Ancient Indians migrated to Australia and mixed with Aborigines about 4,000 years ago, bringing the dingo’s ancestor with them, according to new research that re-evaluates the continent’s long isolation before European settlement.
The vast southern continent was thought to have been cut off from other populations until Europeans landed at the end of the 1700s, but the latest genetic and archaeological evidence throws that theory out.
Researchers at the Max Planck Institute for Evolutionary Anthropology in Leipzig, Germany, reported “evidence of substantial gene flow between Indian populations and Australia about 4,000 years ago.”
They analyzed genetic variations across the genome from Australian Aborigines to New Guineans, Southeast Asians and Indians, including Dravidian speakers from the south of the country.
“The prevailing view is that until the arrival of Europeans late in the 18th century, there was little, if any, contact between Australia and the rest of the world,” the study released yesterday said.
However, analysis of genome-wide data gave a “significant signature of gene flow from India to Australia which we date to about 4,230 years ago,” or 141 generations back.
“Long before Europeans settled in Australia, humans had migrated from the Indian subcontinent to Australia and mixed with Australian Aborigines,” the study said.
“Interestingly, this date also coincides with many changes in the archaeological record of Australia, which include a sudden change in plant processing and stone tool technologies ... and the first appearance of the dingo in the fossil record,” lead researcher and molecular anthropologist Irina Pugach said.
The study added that although dingo DNA appears to have a Southeast Asian origin, “morphologically, the dingo most closely resembles Indian dogs.”

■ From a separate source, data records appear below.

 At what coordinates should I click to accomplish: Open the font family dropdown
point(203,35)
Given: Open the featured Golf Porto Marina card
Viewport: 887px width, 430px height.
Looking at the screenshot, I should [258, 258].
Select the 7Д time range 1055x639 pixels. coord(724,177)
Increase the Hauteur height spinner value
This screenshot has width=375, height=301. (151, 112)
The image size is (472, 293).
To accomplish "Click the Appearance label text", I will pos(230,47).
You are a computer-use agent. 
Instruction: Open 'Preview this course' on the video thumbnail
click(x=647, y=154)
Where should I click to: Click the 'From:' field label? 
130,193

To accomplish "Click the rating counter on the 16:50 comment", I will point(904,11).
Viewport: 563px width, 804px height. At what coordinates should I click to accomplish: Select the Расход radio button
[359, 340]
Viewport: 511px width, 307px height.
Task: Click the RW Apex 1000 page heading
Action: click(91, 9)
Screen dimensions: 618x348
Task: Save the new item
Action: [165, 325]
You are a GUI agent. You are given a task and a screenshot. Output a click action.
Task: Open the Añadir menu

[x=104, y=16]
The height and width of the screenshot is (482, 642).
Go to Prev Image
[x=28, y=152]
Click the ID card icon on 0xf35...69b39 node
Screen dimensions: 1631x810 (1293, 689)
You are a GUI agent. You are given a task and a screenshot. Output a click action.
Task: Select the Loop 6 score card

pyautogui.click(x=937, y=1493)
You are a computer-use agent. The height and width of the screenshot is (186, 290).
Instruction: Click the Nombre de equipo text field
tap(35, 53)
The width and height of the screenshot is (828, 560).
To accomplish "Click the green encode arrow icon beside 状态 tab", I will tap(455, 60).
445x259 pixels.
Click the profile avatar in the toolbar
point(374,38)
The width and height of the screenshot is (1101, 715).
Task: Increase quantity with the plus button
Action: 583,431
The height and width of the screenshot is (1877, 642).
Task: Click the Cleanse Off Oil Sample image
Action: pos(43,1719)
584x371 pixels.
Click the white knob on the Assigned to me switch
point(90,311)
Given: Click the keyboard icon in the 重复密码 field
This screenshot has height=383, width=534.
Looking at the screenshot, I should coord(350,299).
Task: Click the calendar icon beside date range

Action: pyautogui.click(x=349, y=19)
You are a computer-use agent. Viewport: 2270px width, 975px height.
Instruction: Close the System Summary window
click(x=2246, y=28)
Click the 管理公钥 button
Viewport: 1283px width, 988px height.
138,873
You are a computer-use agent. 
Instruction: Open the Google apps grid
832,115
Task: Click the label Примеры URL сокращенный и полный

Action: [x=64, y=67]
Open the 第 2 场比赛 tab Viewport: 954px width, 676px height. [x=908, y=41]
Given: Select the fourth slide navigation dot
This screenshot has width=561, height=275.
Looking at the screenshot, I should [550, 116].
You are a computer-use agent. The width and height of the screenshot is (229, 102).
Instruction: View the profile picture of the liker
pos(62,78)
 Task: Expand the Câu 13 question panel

“The fact that we detect a substantial inflow of genes from India to Australia at about this time does suggest that all of these changes in Australia may be related to this migration,” the study said.
The predatory wild dingo (Canis dingo) has grown into something of an Australian legend, alongside kangaroos, but is often treated as a pest as it attacks sheep and cattle.
They roam the outback, hunting alone or in packs, communicate with wolf-like howls and scavenge from humans.
The term is believed to have been picked up by early settlers from a similar-sounding Aboriginal word for a tame dog.
A common origin was also discovered for the Australian, New Guinean and Philippine Mamanwa populations, who had followed a southern migration route out of Africa beginning more than 40,000 years ago.
The researchers estimate the groups split about 36,000 years ago when Australia and New Guinea formed one land mass.
“Outside Africa, Aboriginal Australians are the oldest continuous population in the world,” Pugach said.
Australia offers some of the earliest archaeological evidence for the presence of humans outside Africa, with sites dated to at least 45,000 years ago.